Фет, как многие другие, не хотел верить, что это настроение овладело Толстым всерьез и надолго, но письма, приходившие из Ясной, начали вызывать у него тревогу. Толстой, кажется, всерьез решил забросить литературный труд и без остатка отдаться своему семейному и помещичьему быту. «Я, благодаря Бога, нынешнее лето глуп, как лошадь, – писал он Фету 14 июня 1870 года. – Работаю, рублю, копаю, кошу и о проклятой лит-т-тературе и лит-т-тераторах, слава Богу, не думаю». Присланное Фетом стихотворение «Майская ночь» прекрасно, но еще прекраснее доставленная накануне с завода в Ясную кобыла-трехлетка, само совершенство.
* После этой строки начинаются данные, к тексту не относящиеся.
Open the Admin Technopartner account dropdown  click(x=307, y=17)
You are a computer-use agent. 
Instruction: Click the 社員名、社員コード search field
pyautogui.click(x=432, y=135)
Полгода спустя свое намерение оставить литературу Толстой в письме Фету выражает еще решительнее. Он увлекся изучением греческого языка и чтением древних авторов. Эти авторы – Ксенофонт, Гомер – для него олицетворение всего истинно прекрасного, в частности, и потому, что переносят в область высших идеалов и вечно повторяющихся коллизий бытия, не то что «лит-т-тература», озабоченная мелочным и преходящим. Сам он, заплатив дань «лит-т-тературе», больше не подходит и не намерен подходить к рабочему столу. Во всяком случае, «писать дребедени многословной вроде Войны» он не станет никогда.

Эта же тема постоянно присутствует в письмах Толстого к своему самому проницательному и дальновидному критику Николаю Страхову. Две статьи Страхова о «Войне и мире», опубликованные вскоре по завершении этой книги, обратили на себя внимание автора. Завязалось эпистолярное знакомство, вскоре переписка сделалась регулярной и продолжалась до смерти Страхова в 1895 году. Летом 1871 года Страхов впервые приехал в Ясную. С тех пор он бывал там регулярно, считая яснополянские недели и месяцы лучшим временем своей одинокой, несложившейся жизни. Сделавшись хранителем петербургской Публичной библиотеки, он стал неутомимым помощником писателя, а Толстой сблизился с ним настолько, что даже называл Страхова своим единственным духовным другом.